Leistritz Lutz, Putsche Peter, Schwab Karin, Hesse Wolfram, Süsse Thomas, Haueisen Jens, Witte Herbert
Institute of Medical Statistics, Computer Sciences and Documentation, Medical Faculty, Friedrich Schiller University Jena, Jena, Germany.
Biomed Tech (Berl). 2007 Feb;52(1):83-9. doi: 10.1515/BMT.2007.016.
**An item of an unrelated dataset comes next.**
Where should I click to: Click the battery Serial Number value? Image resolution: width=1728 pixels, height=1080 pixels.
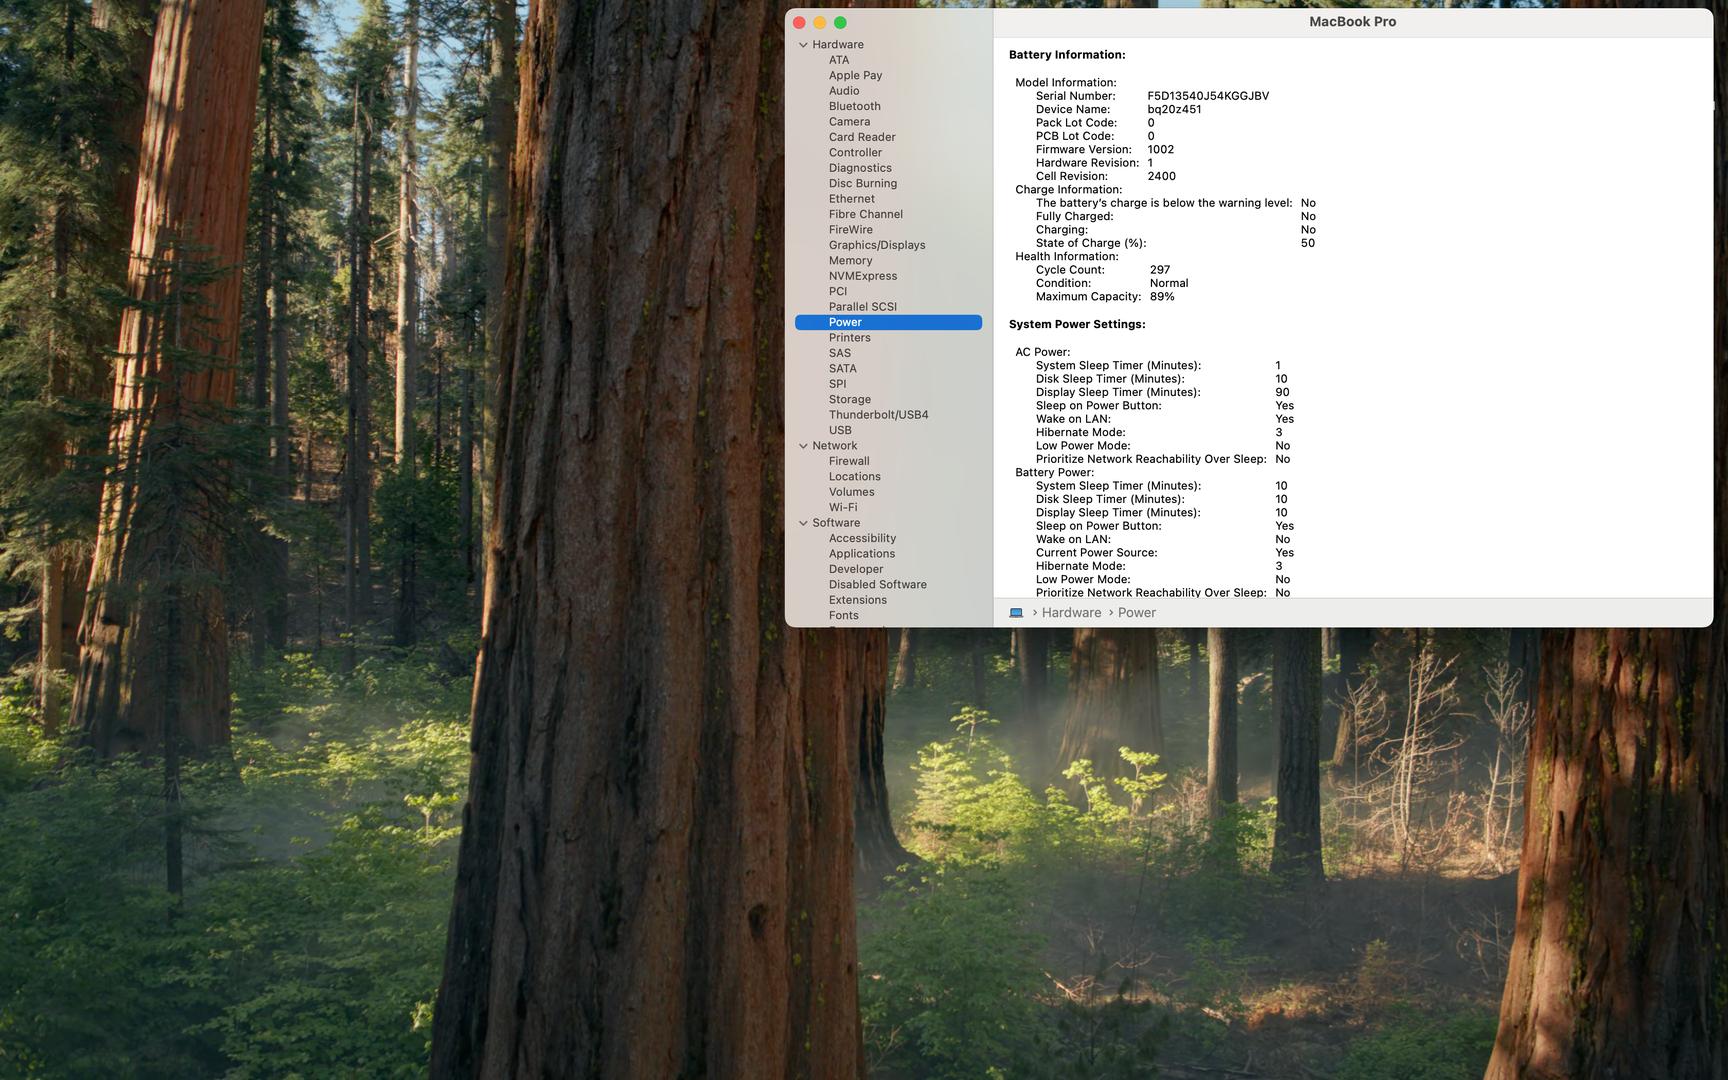tap(1207, 96)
This study presents three EEG/MEG applications in which the modeling of oscillatory signal components offers complementary analysis and an improved explanation of the underlying generator structures. Coupled oscillator networks were used for modeling. Parameters of the corresponding ordinary coupled differential equation (ODE) system are identified using EEG/MEG data and the resulting solution yields the modeled signals. This model-related analysis strategy provides information about the coupling quantity and quality between signal components (example 1, neonatal EEG during quiet sleep), allows identification of the possible contribution of hidden generator structures (example 2, 600-Hz MEG oscillations in somatosensory evoked magnetic fields), and can explain complex signal characteristics such as amplitude-frequency coupling and frequency entrainment (example 3, EEG burst patterns in sedated patients).
本研究展示了三种脑电图/脑磁图(EEG/MEG)应用,其中振荡信号成分的建模提供了互补分析,并对潜在的发生器结构给出了更好的解释。采用耦合振荡器网络进行建模。利用EEG/MEG数据确定相应的常耦合微分方程(ODE)系统的参数,所得解产生建模信号。这种与模型相关的分析策略提供了关于信号成分之间耦合量和质量的信息(示例1,安静睡眠期间的新生儿脑电图),能够识别隐藏发生器结构的可能贡献(示例2,体感诱发电磁场中的600赫兹脑磁图振荡),并可以解释诸如振幅-频率耦合和频率夹带等复杂信号特征(示例3,镇静患者的脑电图爆发模式)。